CVE-2022-47145: 
WordPress vulnerability analysis and mitigation

A Reflected Cross-Site Scripting (XSS) vulnerability was identified in the Blockonomics WordPress Bitcoin Payments plugin, affecting versions 3.5.7 and below. The vulnerability was discovered by Team WeBoB on December 9, 2022, and was assigned CVE-2022-47145. The issue was publicly disclosed on February 14, 2023, by Patchstack (Patchstack Advisory).

The vulnerability is classified as a Reflected Cross-Site Scripting (XSS) issue, categorized under CWE-79 (Improper Neutralization of Input During Web Page Generation). It received a CVSS v3.1 base score of 7.1 (High) from Patchstack with the vector string CVSS:3.1/AV:N/AC:L/PR:N/UI:R/S:C/C:L/I:L/A:L, while NIST assigned a score of 6.1 (Medium) with the vector string CVSS:3.1/AV:N/AC:L/PR:N/UI:R/S:C/C:L/I:L/A:N. The vulnerability can be exploited without authentication (NVD Database).

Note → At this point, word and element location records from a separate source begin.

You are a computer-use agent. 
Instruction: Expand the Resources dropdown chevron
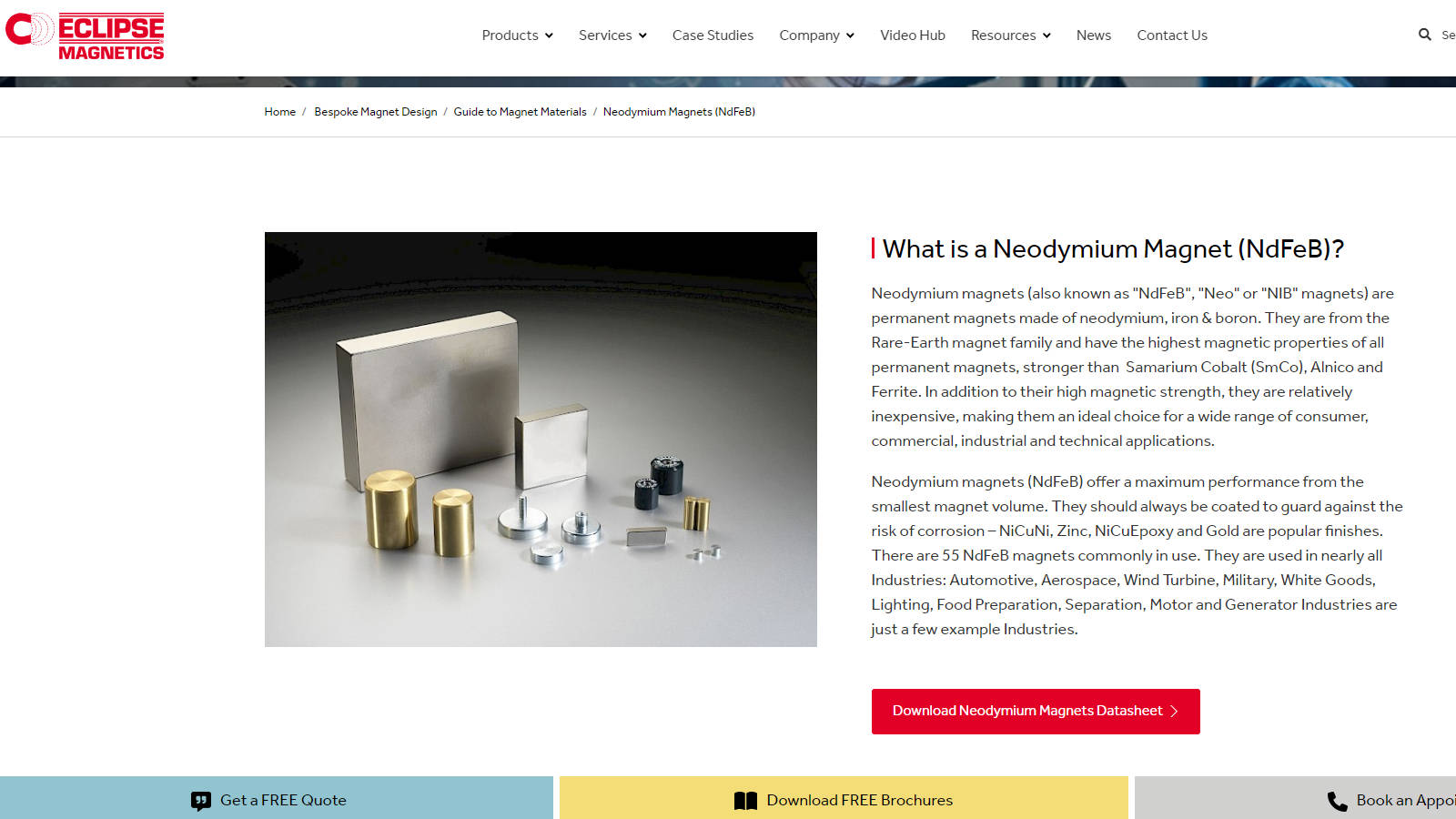pyautogui.click(x=1046, y=35)
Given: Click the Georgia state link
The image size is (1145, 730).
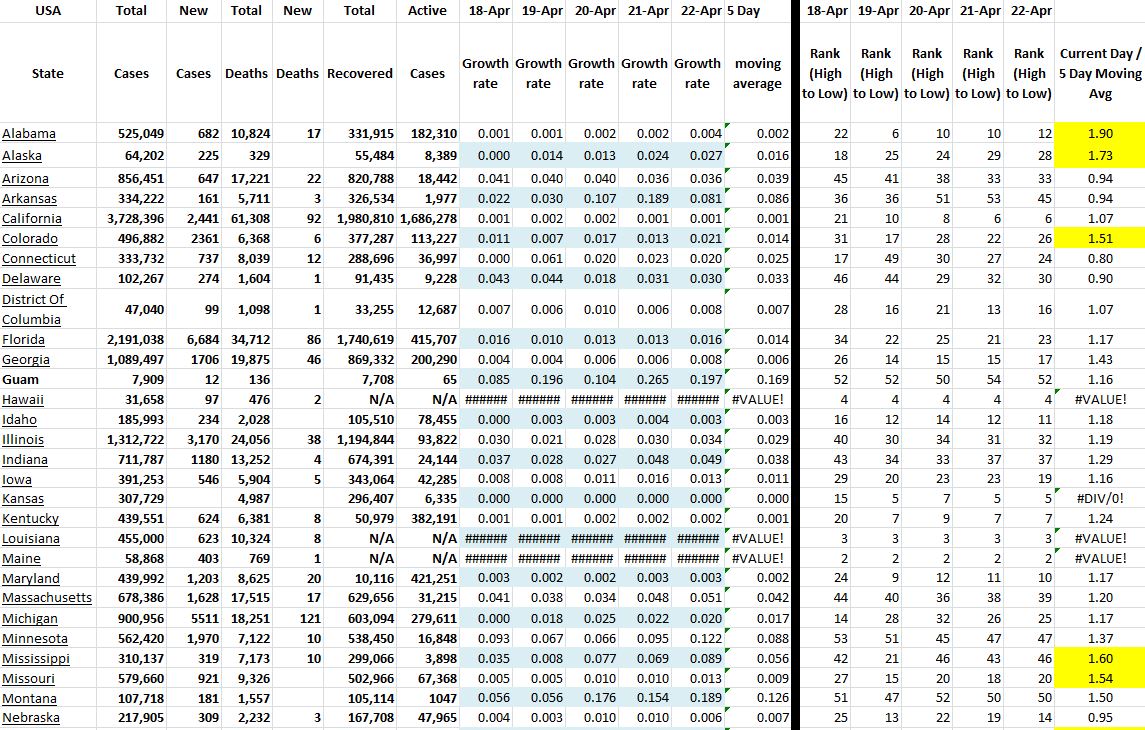Looking at the screenshot, I should [26, 360].
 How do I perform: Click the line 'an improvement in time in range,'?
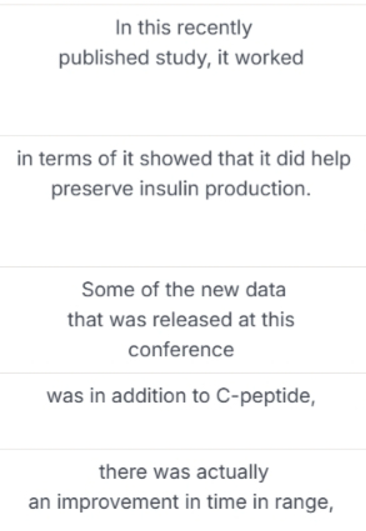(x=181, y=502)
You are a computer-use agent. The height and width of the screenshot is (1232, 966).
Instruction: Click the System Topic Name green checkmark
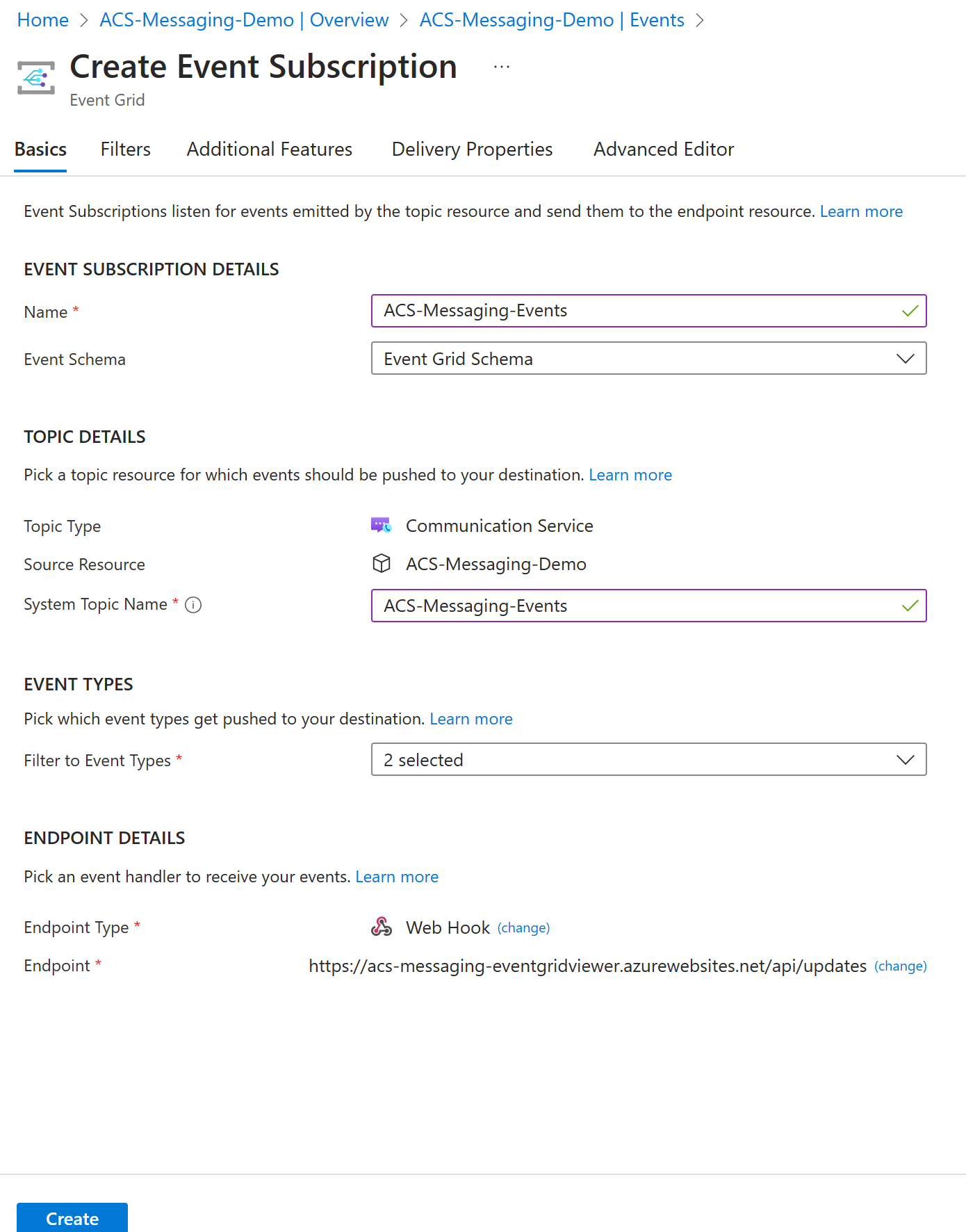coord(910,606)
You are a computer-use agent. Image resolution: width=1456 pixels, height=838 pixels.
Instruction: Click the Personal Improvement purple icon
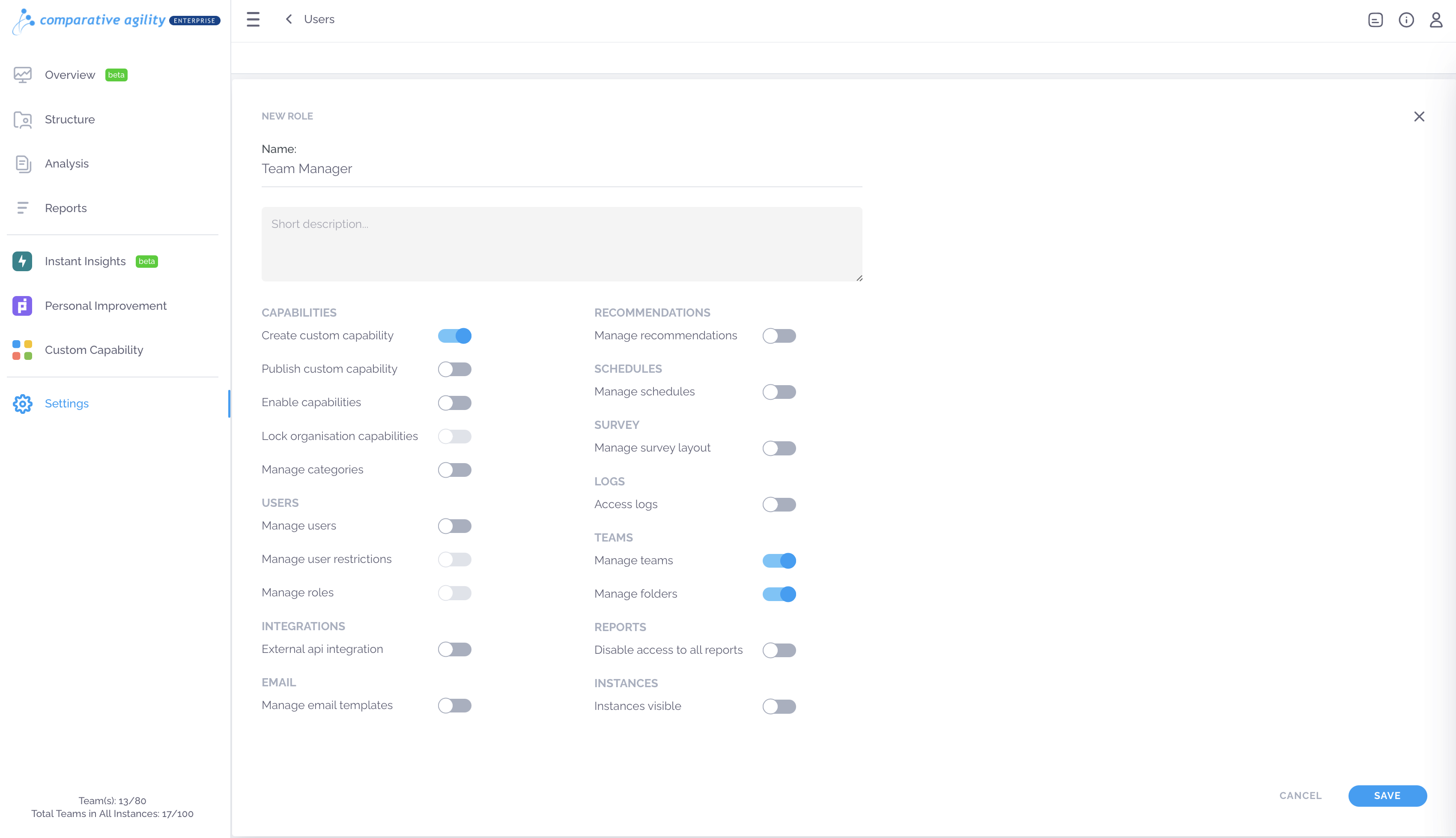click(22, 305)
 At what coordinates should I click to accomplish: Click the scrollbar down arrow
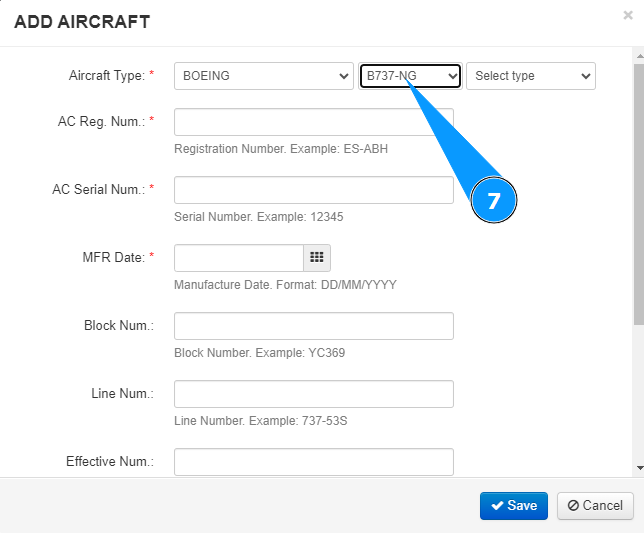tap(639, 467)
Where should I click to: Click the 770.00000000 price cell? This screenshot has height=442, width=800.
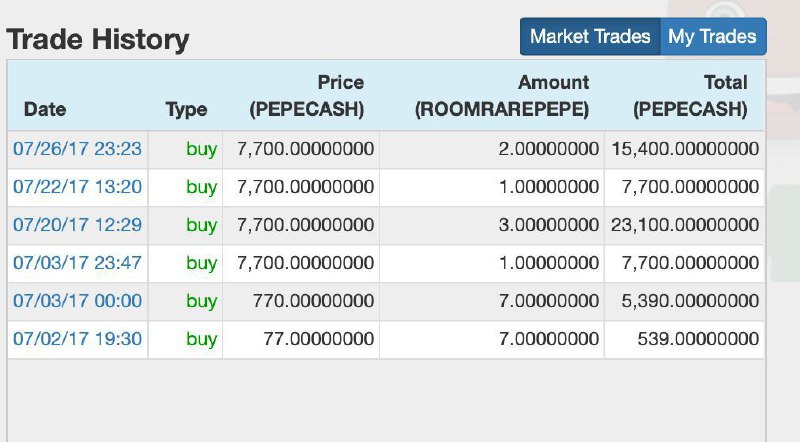[301, 302]
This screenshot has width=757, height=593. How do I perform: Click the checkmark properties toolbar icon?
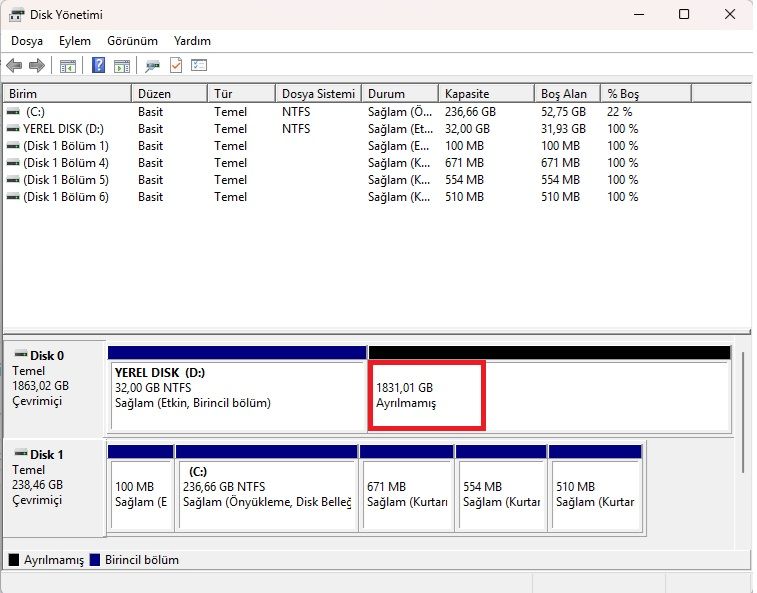click(x=176, y=65)
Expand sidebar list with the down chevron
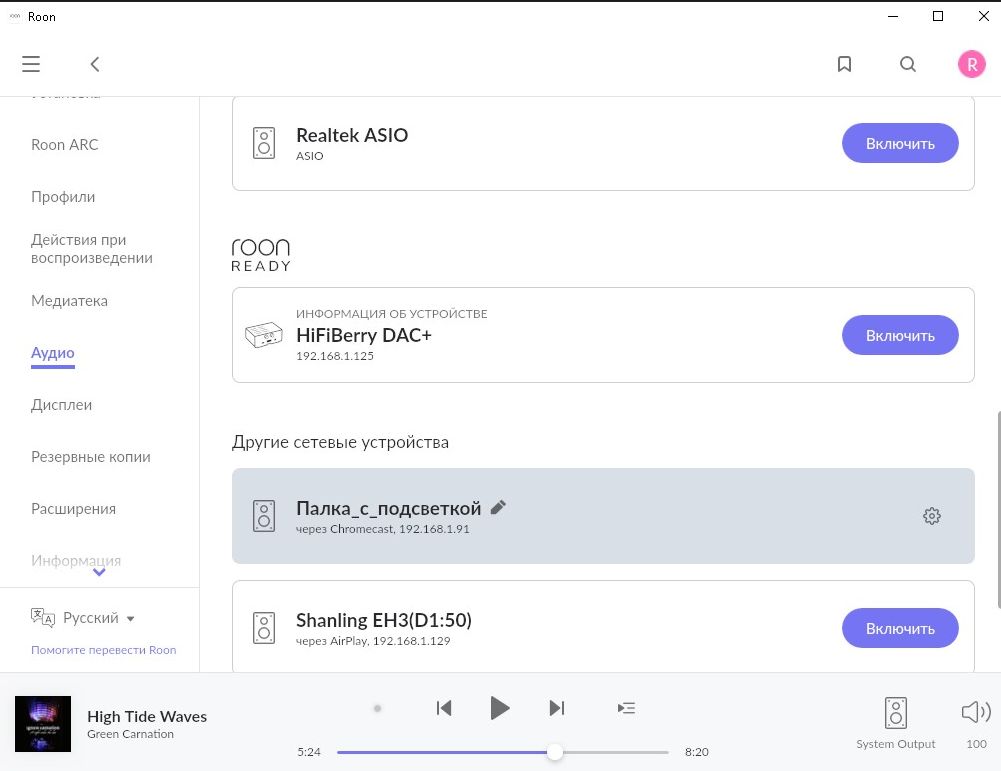 pos(99,572)
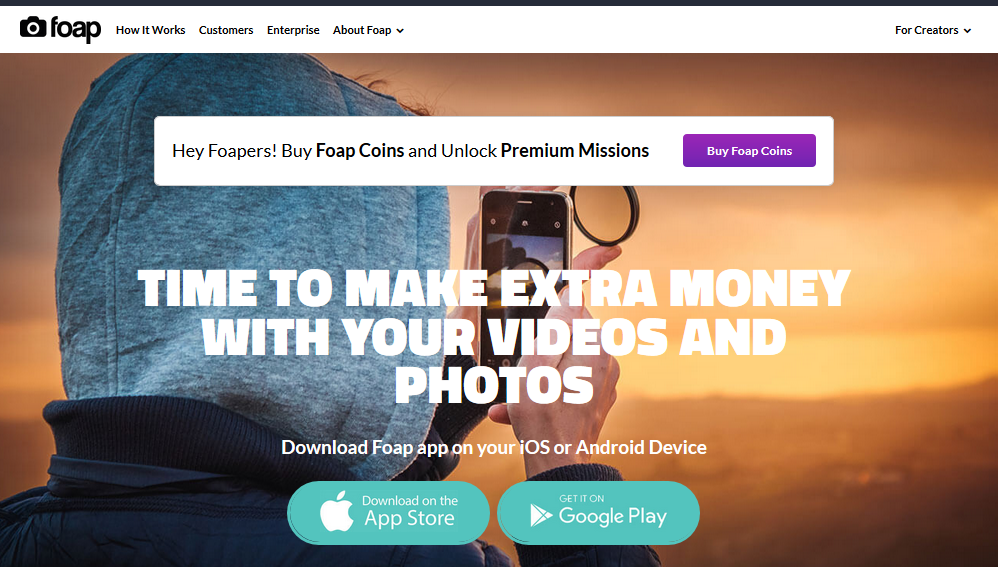Screen dimensions: 999x567
Task: Get it on Google Play button
Action: coord(598,513)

The vulnerability allows malicious actors to inject malicious scripts, including redirects, advertisements, and other HTML payloads into the website. These injected scripts are executed when visitors access the affected site, potentially compromising user security and website integrity (Patchstack Advisory).

The vulnerability was fixed in version 3.5.8 of the Blockonomics WordPress Bitcoin Payments plugin. Users are advised to update to version 3.5.8 or later immediately. Patchstack has issued a virtual patch to mitigate this issue by blocking potential attacks until users can update to the fixed version (Patchstack Advisory).